__Document excerpt__

────────

But the Church in Spain was determined to get a Catholic religious unity and the remaining Moors were forced to leave Spain. The final expulsion of the Moors from the region of Valencia came in 1609 when they were forced to leave through the port of Denia. It took until 1616 to complete the process.
After repeated appeals, in 1611 the “Letter of Population” that defines how the land would be redistributed, was written. Migrants from surrounding villages and from Mallorca were brought in to restore a viable population and traces of the Majorcan culture still exist today in the architectural details and foods such as ensaimadas.
The Moors left their mark not only in the countryside but also in the way the law works. Even today, Valencia has a special open court to regulate the distribution of water and settles disputes between users or irrigators, this works using the principles set out in Moorish times.

────────

__Record excerpts__
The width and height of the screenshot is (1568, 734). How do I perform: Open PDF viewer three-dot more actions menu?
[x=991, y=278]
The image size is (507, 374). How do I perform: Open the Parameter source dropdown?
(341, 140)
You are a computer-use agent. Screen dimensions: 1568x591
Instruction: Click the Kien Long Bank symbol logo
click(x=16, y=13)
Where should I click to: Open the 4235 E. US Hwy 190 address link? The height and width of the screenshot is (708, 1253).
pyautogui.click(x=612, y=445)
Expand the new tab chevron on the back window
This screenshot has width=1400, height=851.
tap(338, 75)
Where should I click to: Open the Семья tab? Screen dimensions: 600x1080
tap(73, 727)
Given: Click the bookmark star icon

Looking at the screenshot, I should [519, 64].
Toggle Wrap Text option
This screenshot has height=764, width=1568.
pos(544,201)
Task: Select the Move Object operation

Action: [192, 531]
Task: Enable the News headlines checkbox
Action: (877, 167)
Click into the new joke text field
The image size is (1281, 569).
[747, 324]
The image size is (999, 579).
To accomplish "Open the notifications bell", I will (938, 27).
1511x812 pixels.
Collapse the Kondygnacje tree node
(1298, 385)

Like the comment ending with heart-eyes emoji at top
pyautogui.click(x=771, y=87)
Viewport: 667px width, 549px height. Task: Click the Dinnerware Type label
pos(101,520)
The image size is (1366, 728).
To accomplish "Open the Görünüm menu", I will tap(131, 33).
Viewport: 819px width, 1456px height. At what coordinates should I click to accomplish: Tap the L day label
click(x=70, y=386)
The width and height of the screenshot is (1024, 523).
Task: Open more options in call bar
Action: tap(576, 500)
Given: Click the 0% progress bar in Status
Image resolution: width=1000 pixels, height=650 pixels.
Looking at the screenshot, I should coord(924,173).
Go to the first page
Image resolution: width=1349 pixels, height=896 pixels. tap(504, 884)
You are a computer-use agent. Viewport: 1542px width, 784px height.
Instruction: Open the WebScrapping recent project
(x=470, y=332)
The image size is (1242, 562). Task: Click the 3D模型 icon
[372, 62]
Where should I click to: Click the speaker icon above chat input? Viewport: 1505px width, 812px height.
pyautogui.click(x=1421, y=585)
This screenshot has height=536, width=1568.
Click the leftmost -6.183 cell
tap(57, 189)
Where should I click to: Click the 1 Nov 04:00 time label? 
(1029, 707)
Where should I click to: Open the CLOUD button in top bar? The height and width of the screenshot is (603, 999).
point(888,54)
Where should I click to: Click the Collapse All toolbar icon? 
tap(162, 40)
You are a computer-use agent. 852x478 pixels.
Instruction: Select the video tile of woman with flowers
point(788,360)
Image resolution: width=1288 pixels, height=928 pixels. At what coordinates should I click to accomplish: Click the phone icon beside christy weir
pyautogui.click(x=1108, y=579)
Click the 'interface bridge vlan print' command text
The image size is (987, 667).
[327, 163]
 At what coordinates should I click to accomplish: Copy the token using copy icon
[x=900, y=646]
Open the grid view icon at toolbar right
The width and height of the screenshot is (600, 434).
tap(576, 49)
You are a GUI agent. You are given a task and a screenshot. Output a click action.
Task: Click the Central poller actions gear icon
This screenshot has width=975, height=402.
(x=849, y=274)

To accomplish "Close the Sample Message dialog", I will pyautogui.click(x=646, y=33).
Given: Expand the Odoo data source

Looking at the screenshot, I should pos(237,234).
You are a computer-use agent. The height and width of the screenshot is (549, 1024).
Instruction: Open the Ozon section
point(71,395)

────────

__Try it__
Rewrite the passage about the Moors in Valencia, starting at the words "After repeated appeals, in" and ending after "such as ensaimadas.", and change "Mallorca" to "Majorca". The lines have no connection to the passage about the Moors in Valencia.

__Answer to this task__
After repeated appeals, in 1611 the “Letter of Population” that defines how the land would be redistributed, was written. Migrants from surrounding villages and from Majorca were brought in to restore a viable population and traces of the Majorcan culture still exist today in the architectural details and foods such as ensaimadas.